May 27, 2009 15:14
I'm not sure what put me in mind of this execrable book, but this morning the novel Seventh Avenue Murder by Liza Bennett popped into my head.
This book was a paperback original from Harlequin back when it had started it's Worldwide Mystery Library imprint somewhere around 1989/1990. At that point I was in college and had picked it up free from the bookstore I was working at as it had come in as used. The cover quote from some reviewer was a classic non-compliment ("Liza Bennett is strong on story-telling") so I figured I'd be in for some really awful writing fun.
Boy, was I! Holy crap, but this book was AWFUL! Besides the nauseatingly bad descriptions of people ("She was swathed in a pomegranate pantsuit..."), the obnoxious dialogue and the inane characters for whom a terrible tragedy was when they arrived in Paris too late to shop for the day, the plot made no sense.
For example, our heroine Peg Goodenough (a clue right there that this was not going to be classic literature) is convinced that a woman was murdered because the suicide note left on the mirror in the hotel room in Paris was written in a lipstick that was not her shade!!

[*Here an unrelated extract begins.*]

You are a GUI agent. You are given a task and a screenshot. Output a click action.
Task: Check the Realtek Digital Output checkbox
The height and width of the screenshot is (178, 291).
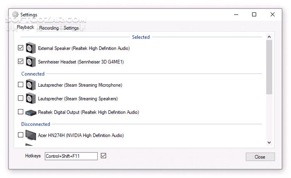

You're probably wondering why I remember this book so well. Well, it rapidly became a source of entertainment in our suite during junior year. We'd occasionally pick it up, quote from the more ridiculous passages, laugh at it, give hilarious dramatic readings of the "kissing...smearing..." scene and then put it back on the shelf. The only other books we tended to do this with was the Gor series, so that ought to tell you something.
Man, I miss those days. Maybe I should host a bad writing party and have people bring over the worst published passages they can find.